Saturday, January 17, 2009

Alois at Bube's Brewery (Mount Joy) 09

Described in their brochure as "Gourmet dining at Alois" we had a five course disgustation meal. I can't remember a worse meal and the quality of the service was laughable. That they add 18% service fee to the bill, here it's called the check, for parties of six or more is the only way they would get that sort of gratuity from any but the least discerning diner. We started with a first course called chicken sate which was four bone dry heavily breaded salty pieces of chicken breast threaded on a stick with a small bucket of uninspiring sauce








and a carafe of equally indifferent Merlot. Our waitress inquired "Have you finished working on that?"', which was the appropriate question, before removing the dish. We ate this in the former gentleman's bar,
now called the "parlour", which retains the original 1820's bar, including the cash register,

before moving to another of the rabbit warren of small rooms for the rest of the meal.

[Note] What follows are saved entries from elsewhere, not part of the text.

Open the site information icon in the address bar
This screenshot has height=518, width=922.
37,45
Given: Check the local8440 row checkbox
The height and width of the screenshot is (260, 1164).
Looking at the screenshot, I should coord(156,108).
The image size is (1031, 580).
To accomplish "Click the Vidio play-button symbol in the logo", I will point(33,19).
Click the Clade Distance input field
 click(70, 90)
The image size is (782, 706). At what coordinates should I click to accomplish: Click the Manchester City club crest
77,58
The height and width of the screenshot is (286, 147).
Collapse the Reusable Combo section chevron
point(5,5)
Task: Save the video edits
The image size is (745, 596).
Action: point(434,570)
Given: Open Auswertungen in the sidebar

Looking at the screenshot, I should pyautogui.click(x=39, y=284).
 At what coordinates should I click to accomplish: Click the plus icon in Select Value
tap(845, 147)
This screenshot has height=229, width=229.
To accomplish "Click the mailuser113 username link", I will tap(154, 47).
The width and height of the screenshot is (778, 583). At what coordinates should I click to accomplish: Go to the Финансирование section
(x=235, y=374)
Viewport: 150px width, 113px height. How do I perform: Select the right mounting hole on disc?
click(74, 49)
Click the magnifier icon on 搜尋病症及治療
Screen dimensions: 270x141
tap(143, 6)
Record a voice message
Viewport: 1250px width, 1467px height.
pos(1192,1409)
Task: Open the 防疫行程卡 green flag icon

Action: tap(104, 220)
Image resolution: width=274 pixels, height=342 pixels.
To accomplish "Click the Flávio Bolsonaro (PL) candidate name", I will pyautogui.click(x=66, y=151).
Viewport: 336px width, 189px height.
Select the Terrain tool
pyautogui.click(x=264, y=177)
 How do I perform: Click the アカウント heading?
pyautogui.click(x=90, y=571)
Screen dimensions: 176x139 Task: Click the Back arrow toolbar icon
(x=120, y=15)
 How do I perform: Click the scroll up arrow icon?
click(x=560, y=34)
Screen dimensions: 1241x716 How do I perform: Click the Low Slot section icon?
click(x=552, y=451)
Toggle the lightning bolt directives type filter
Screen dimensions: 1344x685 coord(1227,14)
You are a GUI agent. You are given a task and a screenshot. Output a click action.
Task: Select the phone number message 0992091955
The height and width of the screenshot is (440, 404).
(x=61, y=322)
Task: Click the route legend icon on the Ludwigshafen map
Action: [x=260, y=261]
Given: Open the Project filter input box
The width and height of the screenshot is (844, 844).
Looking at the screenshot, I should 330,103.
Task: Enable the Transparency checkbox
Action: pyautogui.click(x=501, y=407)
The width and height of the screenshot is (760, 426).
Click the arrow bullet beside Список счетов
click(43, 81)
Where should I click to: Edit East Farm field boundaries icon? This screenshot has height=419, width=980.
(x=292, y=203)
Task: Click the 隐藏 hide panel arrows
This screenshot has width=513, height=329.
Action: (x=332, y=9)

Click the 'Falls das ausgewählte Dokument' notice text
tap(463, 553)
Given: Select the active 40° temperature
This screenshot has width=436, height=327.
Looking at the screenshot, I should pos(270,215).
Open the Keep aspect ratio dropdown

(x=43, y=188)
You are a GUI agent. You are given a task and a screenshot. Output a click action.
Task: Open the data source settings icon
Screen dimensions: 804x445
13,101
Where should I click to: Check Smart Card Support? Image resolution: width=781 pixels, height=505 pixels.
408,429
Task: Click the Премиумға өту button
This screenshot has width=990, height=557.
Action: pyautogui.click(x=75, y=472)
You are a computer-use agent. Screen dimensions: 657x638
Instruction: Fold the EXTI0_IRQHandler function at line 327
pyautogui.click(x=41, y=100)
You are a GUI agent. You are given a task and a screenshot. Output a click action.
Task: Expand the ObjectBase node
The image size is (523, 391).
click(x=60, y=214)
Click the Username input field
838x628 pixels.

A clam chowder was very short of seasoning and, although still bland, improved when the requested salt and pepper were brought to the table. The French onion soup







was light on for the onion which had not been sufficiently caramelised to give the soup the desired sweetness and flavour. Next we were served a simple salad of leaves with a couple of little tomatoes and a ring of red capsicum and a little balsamic dressing. "Have you finished working on that?"






was again the inquiry before it was removed. This was followed by an inedible sour berry sorbet which must have thawed and frozen to make it full of chips of ice.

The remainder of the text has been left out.